ARTICLE
Highly active anti-retroviral therapy (HAART) is the association of a
protease inhibitor (PI) with one or two nucleoside reverse transcriptase
inhibitors (NRTI's) for the treatment of patients with HIV infection [1].
The double or triple-combination of such drugs provides strong activity
against HIV replication, reducing the viral load to under the PCR test
cut-off and partially restoring the immune system in nearly 80% of the
patients after 24 weeks [2-4].
Protease inhibitors (saquinavir, ritonavir, indinavir, nelfinavir and
more recently amprenavir) demonstrated such high efficacy in the first
short-term studies that the FDA has accepted them for use, even though
their long-term efficacy and possible toxicity remain to be verified [4].
We report our experience of adverse cutaneous effects observed in a
group of 101 patients, followed for 12 months and treated with indinavir
in association with two NRTI's chosen from zidovudine (ZDV), didanosine
(ddI), zalcitabine (ddC), lamivudine (3TC) or stavudine (d4T).
Patients and methods
This study was performed at the San Patrignano Medical Centre, Rimini,
Italy. San Patrignano is the largest therapeutic recovery community centre
for drug addicts in Europe. It accommodates about 1,450 people from all
over Italy, 377 (26%) of them affected by HIV disease.
Between January 1997 and August 1998, 101 patients were followed up
to monitor the side effects of combined anti-HIV therapy.

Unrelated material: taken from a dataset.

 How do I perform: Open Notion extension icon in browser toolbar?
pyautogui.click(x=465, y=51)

Seventy-three were male, 28 female; their ages ranged from 25 to 60
years, with an average of 34. At the time they started indinavir therapy,
23 patients were classified as B2, 24 as B3, and 37 as C3 using the Centers
for Disease Control and Prevention staging classification.

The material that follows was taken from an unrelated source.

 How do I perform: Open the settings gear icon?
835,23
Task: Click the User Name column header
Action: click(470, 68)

The treatment was offered to subjects who had not responded to previous
therapies with two RTI, or to naive patients (i.e. never treated
before) with CD4+ cell count less than 300 mm3,
and/or HIV-RNA viral load of over 50,000 copies/ml. Seventy-one (70%)
had previously received multiple anti-retroviral therapy, monotherapy
(ZDV since 1989) or dual therapy (ZDV, ddI, ddC, 3TC or d4T since 1995),
thirty were naive.
Sixty-one patients were given triple combination therapy with indinavir
(800 mg t.i.d.), 3TC (150 mg b.i.d.) and d4T (30-40 mg b.i.d.); 29 took
indinavir, ZDV (300 mg b.i.d.) and 3TC; 11 were given indinavir, ddI (400
mg once a day) and d4T.
In addition, most of the patients were on prophylactic drugs for opportunistic
infections: 45 were taking cotrimoxazole, 42 azithromycin or clarythromycin,
10 pentamidine aerosol and 5 dapsone.
The baseline examinations included blood cell laboratory tests and serum
chemistry, specifically cholesterol, tryglicerid, glycaemia, LDH, hepatic
and renal function, CD4+ and CD8+ lymphocyte counts,
ß-2 microglobulin, immunoglobulins and serum HIV-1 RNA levels.
Results
Seven patients were lost to follow-up because of a relapse into addiction.
Ten discontinued HAART therapy within 4 months for reasons not related
to dermatological problems. In this group, 4 had renal colic, 3 abdominal
pain and 3 were non-compliant and were therefore excluded from the study.
Eighty-four patients, followed for at least 12 months, were eligible for
evaluation (range 12-20 months, average 16 months). After 12 months of
treatment, the patient's CD4+ cell count had increased significantly
from an average base line value of 106 mm3 to 434 mm3.
The HIV-RNA levels had dropped from a baseline of 75,000 copies/mm3
to below 200 copies/ml in 82% of the subjects within the same time. All
the patients experienced a rapid general improvement while on the medication
and in some cases the prophylactic treatment could be reduced or even
suspended.
Cutaneous side effects
Forty-eight of the 84 patients (57.1%) developed cheilitis within the
3rd month of therapy (Fig. 1).
Symptoms varied in intensity from simple reddening with dryness, to rough
cracked aspects. Cheilitis was treated with greasy ointments.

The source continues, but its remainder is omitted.